EDIT: Ive just noticed that I was getting Error Eventlogs when restarting the NCPA Service because of the missing functions of the listener chlildprocess. Ive simply fixed that by adding a simple "if self.l != ''' ": and "if self.p != '' " before the sel.p.terminate() and self.p.join() (or the same with self.l) starting in line 850 of ncpa.py. After this no Errors occoured in the Eventlog.
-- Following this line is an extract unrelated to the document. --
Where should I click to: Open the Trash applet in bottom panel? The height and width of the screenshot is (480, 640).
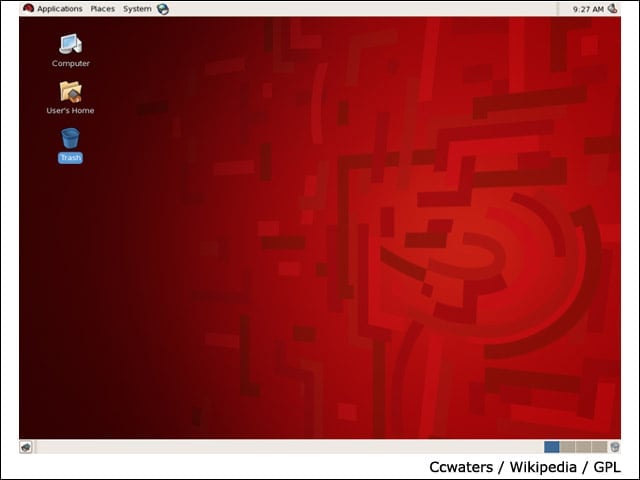click(615, 447)
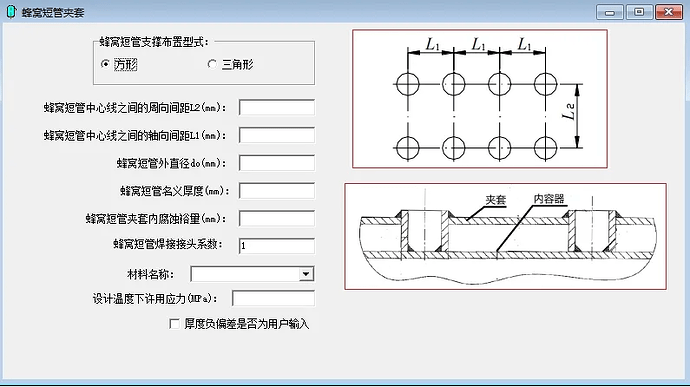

EDIT 2: So it looks kinda like this: ncpa-master > agent > etc > ncpa.cfg.d > ncpa.cfg

[...]
[passive]
[...]

#Passive-Only-Mode. Default is false
passive_only = false

#Passive checks: see ncpa.cfg.d/example.cfg to see how to specify passive checks.
#Simply uncommenting the lines in that fiel will make those passive checks available.
#Default: none

[...]

ncpa-master > agent > ncpa.py

[...]
if __SYSTEM__ == 'nt':
    class WinService(win32serviceutil.ServiceFramework):
    [...]
    def main(self):
         [...]
         if self.p != '':
             self.p.terminate()
             self.p.join()
         if self.l != '':
              self.l.terminate()
              self.l.join()

[...]
def start_processes(options, config, has_error):
     [...]
     if not options.get('listener_only' or options.get('passive_only'):
          p = Process(target=Passive, args= [...] )
          p.deamon = True
          p.start()

     if config.get('passive', 'passive_only') == 'false':
          if not options.get('passive_only') or options.get('listener_only'):
               l = Process(target=Listener, args= [...] )
               l.deamon = True
               l.start()
[...]

Edit 3: To switch into passive onyl mode you simply change passive_only = true in ncpa.cfg (or anything else then = false). This deativates the whole listener, so active checks obviosly wont work anymore. So take this in consideration. We use this on almost all our 200 servers for some months know and dont have any issues but if anyone decides to use this they do this on their own responsibility. Im working in administration and am NOT a developer outside of some hobby stuff or little scripts, nor do I contribute in any way to the NCPA project. So I obviosly dont know everything about the code behind it. Just some quick solution. There definitly is some better way to do this.

@ne-bbahn feel free to review this and use parts of it for a better, safer, official solution to realize listener_only and/or passive_only modes in the future. Oh, and since you might recognize my username from Issue 1030 ... I obviosly tested whether or not the problem mentioned there is a result of my passive_only modification. Even without the phenomenon occurs. As mentioned above: Until now our systems had no problems with ncpa we could trace back to this modification.